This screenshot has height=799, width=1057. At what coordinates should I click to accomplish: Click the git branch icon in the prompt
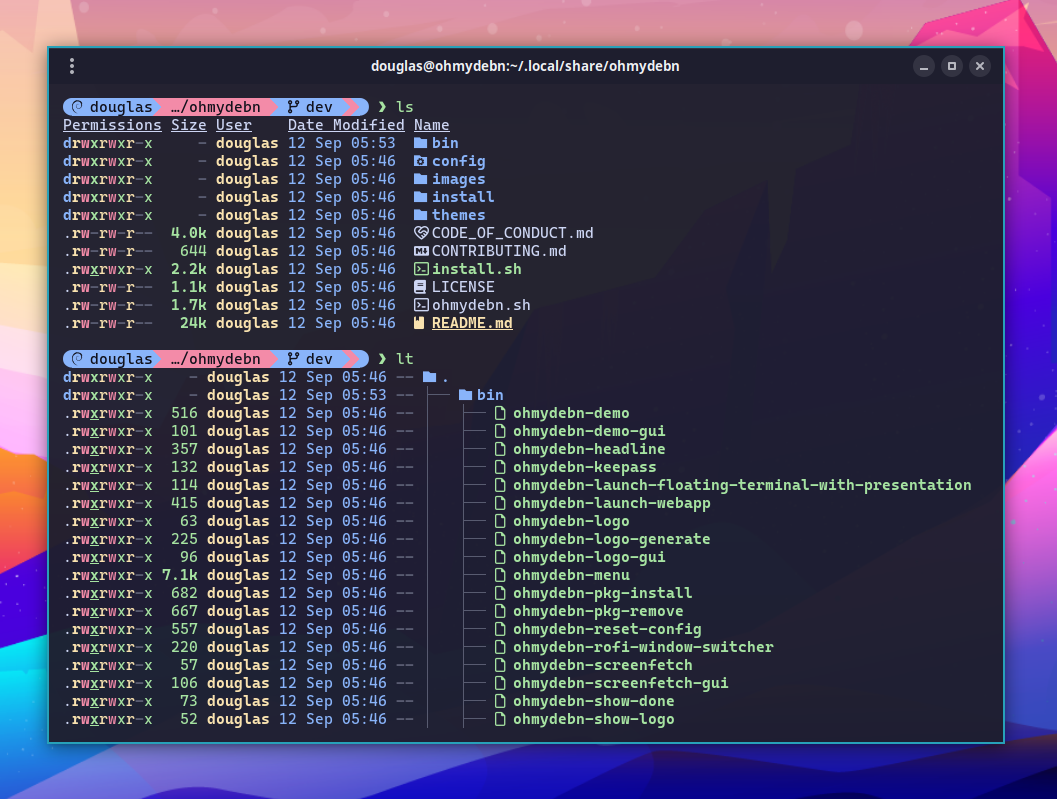tap(292, 107)
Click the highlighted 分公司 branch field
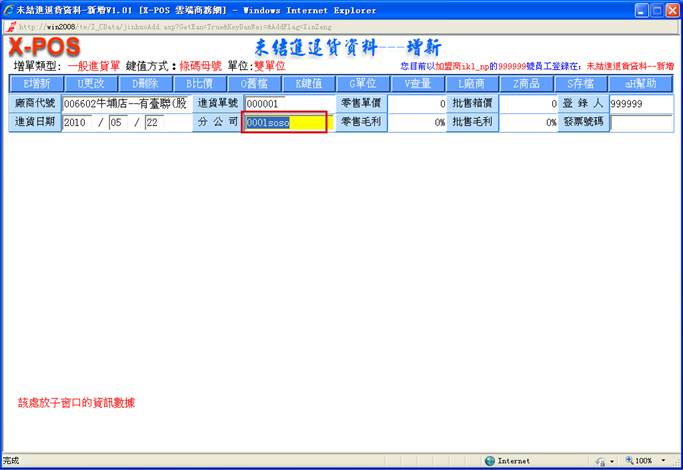 [x=285, y=123]
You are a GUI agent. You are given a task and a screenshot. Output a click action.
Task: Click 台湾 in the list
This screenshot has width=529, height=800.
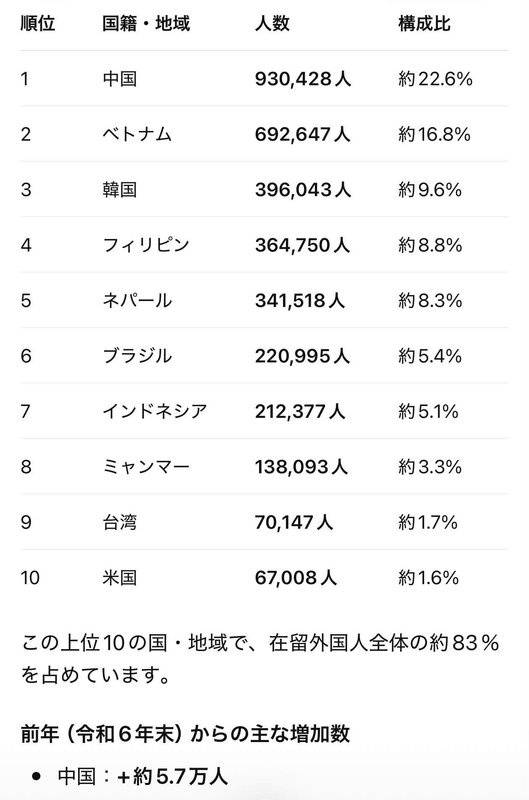[x=119, y=522]
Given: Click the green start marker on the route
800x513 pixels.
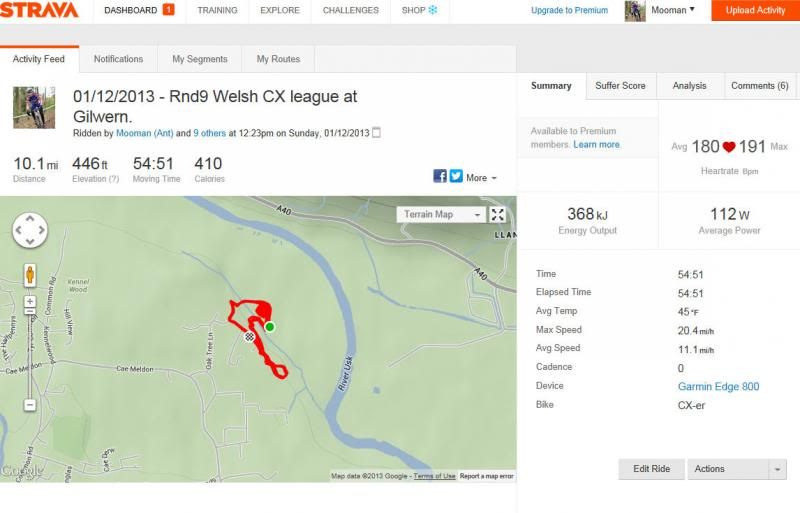Looking at the screenshot, I should [x=269, y=326].
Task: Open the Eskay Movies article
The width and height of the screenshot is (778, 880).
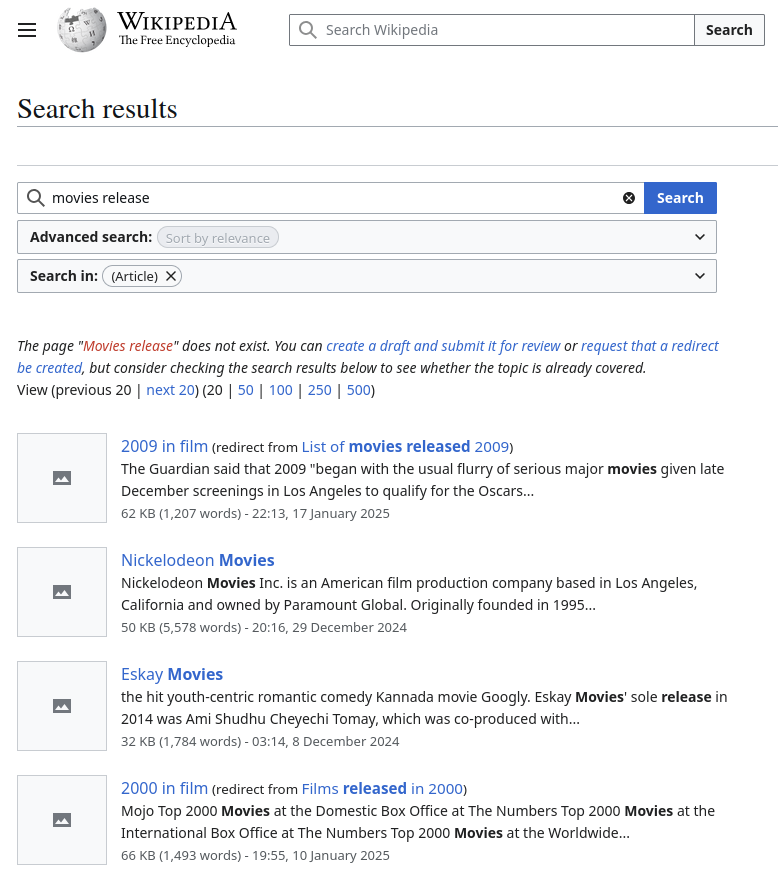Action: (172, 674)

- - - - -

_What needs to be done_. The entire listing is to be printed exactly, with each picture omitted.

_Solution to this task_.
This screenshot has height=799, width=1057. At what coordinates should I click to accomplish: Click the git branch icon in the prompt
tap(292, 107)
Click the highlighted 分公司 branch field
 [x=285, y=123]
You are a GUI agent. You are given a task and a screenshot. Output a click action.
Task: Click 台湾 in the list
This screenshot has width=529, height=800.
[x=119, y=522]
Given: Click the green start marker on the route
800x513 pixels.
Looking at the screenshot, I should [x=269, y=326].
Task: Open the Eskay Movies article
The width and height of the screenshot is (778, 880).
Action: (172, 674)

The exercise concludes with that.